UNITED STATES v. CLARK, GUARDIAN

APPEAL FROM THE UNITED STATES COURT OF CLAIMS

No. 78-1513. Argued October 31, 1979-Decided February 26, 1980 Held: Under the provisions of the Civil Service Retirement Act whereby a deceased federal employee's legitimate children under 18 years of age qualify for survivors' benefits but "recognized natural" children under 18 may recover only if they "lived with the employee . . . in a regular parent-child relationship," a recognized natural child is entitled to survivors' benefits when the child has lived with the deceased employee in a "regular parent-child relationship," regardless of whether the child was living with the employee at the time of his death. This construction of the statutory provisions is fair and reasonable in light of the language, purpose, and history of the enactment and avoids a serious constitutional question under the equal protection component of the Due Process Clause of the Fifth Amendment. Even if the "lived with" requirement is assumed to serve as a device to thwart fraudulent claims of dependency or parentage or to promote efficient administration by facilitating the prompt identification of eligible annuitants, to construe the provision as applying only to illegitimate children living with the employee at the time of death would raise serious equal protection problems that this Court must seek to avoid by adopting a saving statutory construction not at odds with fundamental legislative purposes. Pp. 26-34. 218 Ct. Cl. 705, 590 F. 2d 343, affirmed.

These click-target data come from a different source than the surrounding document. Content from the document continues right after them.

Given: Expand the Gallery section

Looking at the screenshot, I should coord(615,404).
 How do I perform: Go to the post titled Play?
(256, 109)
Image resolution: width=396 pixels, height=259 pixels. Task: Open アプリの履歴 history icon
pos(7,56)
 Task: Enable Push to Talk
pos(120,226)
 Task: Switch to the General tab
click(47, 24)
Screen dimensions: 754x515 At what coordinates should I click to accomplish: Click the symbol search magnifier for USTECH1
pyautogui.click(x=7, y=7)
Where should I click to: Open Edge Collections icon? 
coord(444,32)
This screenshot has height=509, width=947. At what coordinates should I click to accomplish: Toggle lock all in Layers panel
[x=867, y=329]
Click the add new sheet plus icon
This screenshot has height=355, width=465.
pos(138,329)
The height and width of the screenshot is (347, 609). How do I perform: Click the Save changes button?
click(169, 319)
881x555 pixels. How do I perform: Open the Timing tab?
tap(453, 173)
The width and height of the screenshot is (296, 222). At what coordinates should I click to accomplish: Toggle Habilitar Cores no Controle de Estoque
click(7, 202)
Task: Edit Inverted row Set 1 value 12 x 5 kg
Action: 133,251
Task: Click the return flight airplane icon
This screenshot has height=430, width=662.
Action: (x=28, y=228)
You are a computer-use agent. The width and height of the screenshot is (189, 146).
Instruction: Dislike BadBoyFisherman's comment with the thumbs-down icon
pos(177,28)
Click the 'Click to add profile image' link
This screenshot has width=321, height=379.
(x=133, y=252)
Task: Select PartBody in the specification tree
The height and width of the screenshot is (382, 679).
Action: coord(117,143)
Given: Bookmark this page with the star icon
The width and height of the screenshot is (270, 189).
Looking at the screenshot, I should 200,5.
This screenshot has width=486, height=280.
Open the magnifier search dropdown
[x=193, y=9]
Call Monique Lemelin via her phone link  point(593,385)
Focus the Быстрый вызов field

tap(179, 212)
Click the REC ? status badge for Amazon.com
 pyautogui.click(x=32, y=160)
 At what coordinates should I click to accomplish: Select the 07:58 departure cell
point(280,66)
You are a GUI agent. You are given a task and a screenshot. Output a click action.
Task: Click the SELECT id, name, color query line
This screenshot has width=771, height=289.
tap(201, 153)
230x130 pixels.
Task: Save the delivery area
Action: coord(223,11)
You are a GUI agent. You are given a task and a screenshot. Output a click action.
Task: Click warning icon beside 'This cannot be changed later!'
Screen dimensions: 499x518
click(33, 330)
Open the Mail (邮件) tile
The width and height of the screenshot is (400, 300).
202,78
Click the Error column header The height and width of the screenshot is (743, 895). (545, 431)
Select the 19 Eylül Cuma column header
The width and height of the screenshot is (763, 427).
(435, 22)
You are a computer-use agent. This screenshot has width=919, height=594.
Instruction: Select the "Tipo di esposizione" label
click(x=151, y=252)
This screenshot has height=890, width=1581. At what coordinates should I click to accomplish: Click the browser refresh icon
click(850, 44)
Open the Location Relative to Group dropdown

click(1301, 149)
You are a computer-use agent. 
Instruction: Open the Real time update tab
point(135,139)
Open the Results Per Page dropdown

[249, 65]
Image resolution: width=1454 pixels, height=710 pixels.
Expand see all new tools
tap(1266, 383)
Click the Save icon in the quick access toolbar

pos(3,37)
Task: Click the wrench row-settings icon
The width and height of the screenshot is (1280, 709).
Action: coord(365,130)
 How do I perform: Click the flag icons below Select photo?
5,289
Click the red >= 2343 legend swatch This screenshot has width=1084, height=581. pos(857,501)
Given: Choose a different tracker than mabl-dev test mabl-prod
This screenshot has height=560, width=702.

MARSHALL, J., delivered the opinion of the Court, in which BRENNAN, WHITE, BLACKMUN, and STEVENS, JJ., joined. POWELL, J., filed an opinion concurring in the judgment, in which BURGER, C. J., joined, post, p. 34. REHNQUIST, J., filed a dissenting opinion, in which STEWART, J., joined, post, p. 36.

Harriet S. Shapiro argued the cause for the United States. With her on the briefs were Solicitor General McCree, Acting Assistant Attorney General Schiffer, and Deputy Solicitor General Easterbrook.

Edward L. Merrigan argued the cause and filed a brief for appellee.*

*Toby S. Edelman, Edward C. King, and Bruce K. Miller filed a brief for Barbara Jenkins as amicus curiae urging affirmance.